Pubblica e privata

Il bonus ricerca si apre alle multinazionali

di Carmine Fotina

Il bonus ricerca “aperto” alle multinazionali e lo sblocco degli sgravi per il rientro dei cervelli potrebbero essere le ultime novità in arrivo con il provvedimento “Finanza per la crescita”. All’esame c’è anche un meccanismo di agevolazione fiscale degli investimenti in ricerca che non sia più legato esclusivamente all’incremento di spesa, ma in questo caso la valutazione della copertura finanziaria sarà decisiva per capire se rinviare il discorso alla prossima legge di stabilità.

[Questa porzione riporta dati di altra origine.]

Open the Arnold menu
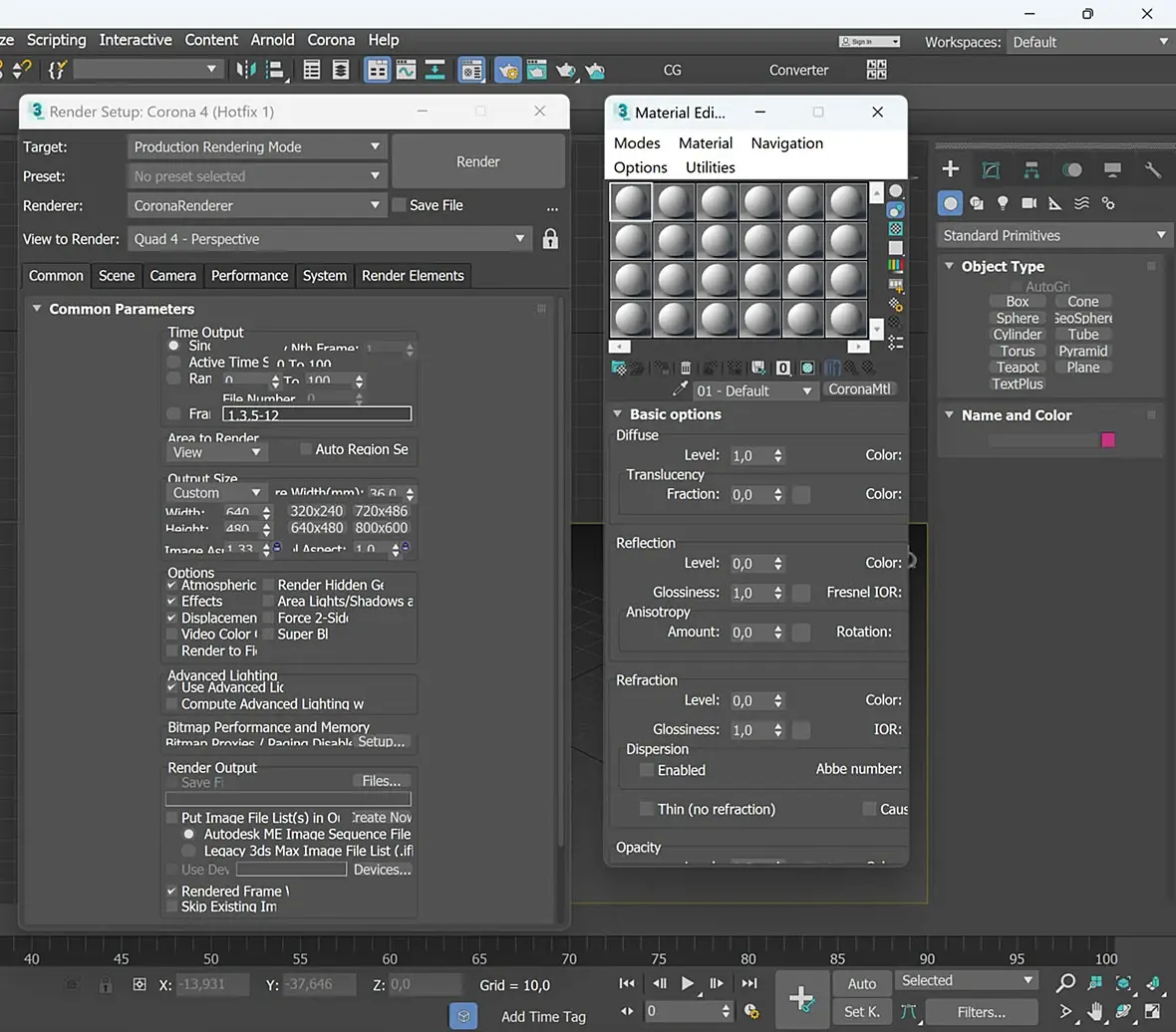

Per quanto riguarda il varo del decreto, nelle ultime ore si starebbe accelerando e se si chiuderanno in tempo i testi il provvedimento potrebbe approdare al consiglio dei ministri già lunedì prossimo, tra l’assemblea di Confindustria e quella di Banca d’Italia. Ricapitolando, il cuore del provvedimento resta la detassazione per agevolare gli investimenti delle famiglie in bond aziendali tramite Piani individuali di risparmio, ma si studiano anche interventi sulle startup e un pacchetto di semplificazioni fiscali.

Bonus ricerca

Con una norma interpretativa il ministero dello Sviluppo economico si prepara a estendere il credito d’imposta per investimenti in ricerca attualmente in vigore anche «alla ricerca commissionata da un impresa non residente a un’impresa residente». Tradotto: via libera anche agli investimenti effettuati dalle multinazionali tramite le loro società italiane, cancellando una limitazione che finora ha colpito operazioni infragruppo per importanti investitori con presenze significative in Italia, spesso in settori ad alta tecnologia. Nei mesi scorsi erano state numerose le richieste di chiarimento in questo senso inoltrate all’Agenzia delle Entrate, che però non aveva potuto che confermare il carattere restrittivo della misura.

Per riassumere, l’attuale credito d’imposta, istituito dalla legge di stabilità 2015 e valido fino al 2019, si calcola sull’incremento di investimenti rispetto alla media 2012-2014. Il beneficio fiscale è del 25% (fino ad un importo massimo annuale 5 milioni per ciascuna impresa, a condizione che siano sostenute spese in R&S per almeno 30mila euro). Ma il credito sale al 50% in due casi: spese per personale altamente qualificato impiegato e spese relative a contratti di ricerca con università ed enti di ricerca e startup innovative. Ed è proprio per questa doppia tipologia che il ministero dello Sviluppo vorrebbe abbandonare la base di calcolo incrementale per passare a quella “volumetrica”, considerando dunque tutto l’intero ammontare di investimenti in ricerca effettuati nell’anno. La copertura finanziaria di questo intervento resta però un punto da verificare.

Rientro dei cervelli

Il settore della ricerca, al centro ieri della giornata dell’Innovazione industriale organizzata dall’associazione Airi, aspetta anche lo sblocco del nuovo bonus per il rientro dei cervelli previsto dal Dlgs 147 del 2015 ma ancora fermo ai box. Anche in questo caso, le disposizioni decisive potrebbero entrare nel prossimo decreto competitività colmando il vuoto di un decreto attuativo che doveva essere emanato entro lo scorso anno per coordinare la nuova misura con un’agevolazione analoga istituita con la legge 238 del 2010.

Il «regime speciale per lavoratori rimpatriati» si rivolge ai lavoratori altamente qualificati, compresi top manager. L’agevolazione vale il 30% in termini di riduzione del reddito imponibile, per lavoratori dipendenti e lavoratori autonomi o imprenditori che rivestono ruoli direttivi o hanno una «qualifica per la quale sia richiesta alta qualificazione o specializzazione». I beneficiari devono essere stati residenti all’estero nei cinque anni precedenti e devono impegnarsi a restare in Italia per almeno due anni.

«Pir» e startup

Il capitolo centrale del decreto resta la detassazione completa sul risparmio che si orienta verso piani di investimento a medio-lungo periodo in imprese con un fatturato fino a 300 milioni. L’esenzione di imposta sui rendimenti (oggi al 26%) varrà per investimenti fino a 30 mila euro l’anno, per un massimo cumulato negli anni di 150mila euro. Secondo le stime preliminari dell’Economia, i Pir potrebbero veicolare alle Pmi fino a 10 miliardi di euro l’anno. Resta nel menù dei possibili interventi anche uno sgravio per le società quotate che acquisiscano una partecipazione - si pensa al 20% - in startup innovative con non più di cinque anni di vita.